Is GOLD Heading Towards Life Time High?
Gold Prices are trading higher on Tuesday reaching $1802 levels. This rally in Gold prices is mainly attributed to rising cases of COVID-19 and cross-border tensions between India and China.
Gold Prices are trading higher on Tuesday reaching $1802 levels. This rally in gold prices is mainly attributed to rising cases of COVID-19 and cross-border tensions between India and China, which have pushed investors towards safe-haven assets.
What's Driving the Rally?
The surge in gold prices can be attributed to several interconnected factors:
- COVID-19 second wave fears: A resurgence in coronavirus cases across the United States, Brazil, and India has renewed fears of extended lockdowns and economic damage.

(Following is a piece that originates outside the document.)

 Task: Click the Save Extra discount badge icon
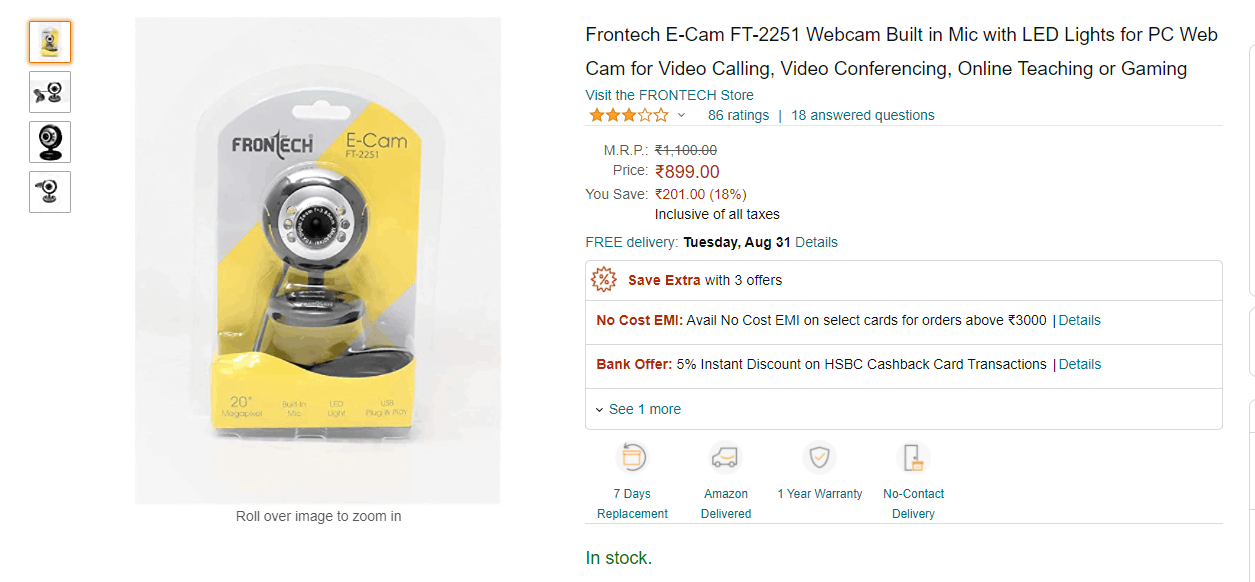coord(604,280)
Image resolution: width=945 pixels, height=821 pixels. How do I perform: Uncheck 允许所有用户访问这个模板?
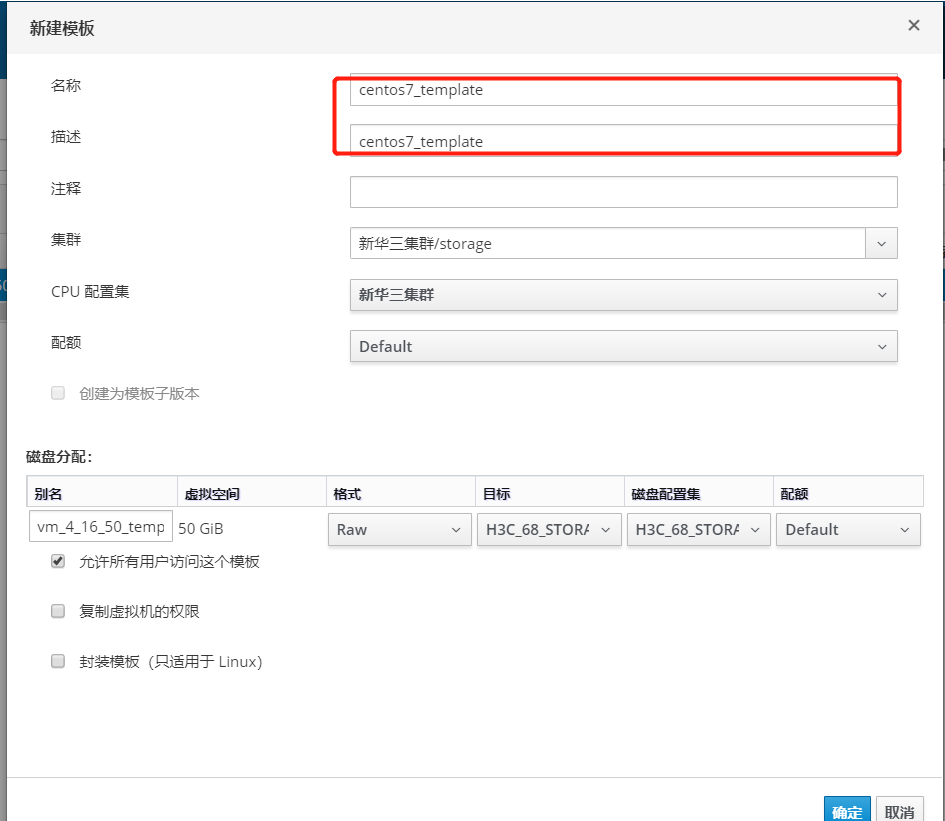[58, 561]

- US-China tensions: Escalating geopolitical tensions between the world's two largest economies continue to weigh on risk sentiment.
- India-China border standoff: The ongoing standoff at the Galwan Valley has added a regional dimension to global uncertainty.
- Ultra-loose monetary policy: Near-zero interest rates from the US Fed and massive quantitative easing have weakened the dollar and pushed investors to seek inflation hedges.
- Massive fiscal stimulus: Global stimulus packages worth trillions of dollars are raising long-term inflation expectations, historically positive for gold.
Technical Analysis
From a technical standpoint, gold has decisively broken out above the $1800 psychological resistance level — a key zone that had capped upside for years. With momentum indicators bullish and the metal trading well above all major moving averages, the next target in focus is the all-time high near $1921, set in September 2011.
A sustained close above $1800 opens the door to $1850 in the near term, followed by $1900. Key support now rests at $1780, and any dip towards this level could present a buying opportunity for investors.
What Should Investors Do?
Gold serves as an important portfolio diversifier and hedge against uncertainty. Investors looking for exposure can consider:
- Sovereign Gold Bonds (SGBs): Issued by the Government of India, offering an additional 2.5% annual interest along with gold price appreciation.
- Gold ETFs: Liquid, cost-efficient exposure to gold prices through the stock exchange.
- Physical Gold: For those preferring tangible assets, though storage costs apply.
ESPS Capital's View
Given the current macroeconomic backdrop — unprecedented monetary stimulus, low real interest rates, and persistent geopolitical uncertainty — we believe gold remains in a structural bull market. A 5–10% allocation to gold in a diversified portfolio is advisable as a hedge against tail risks.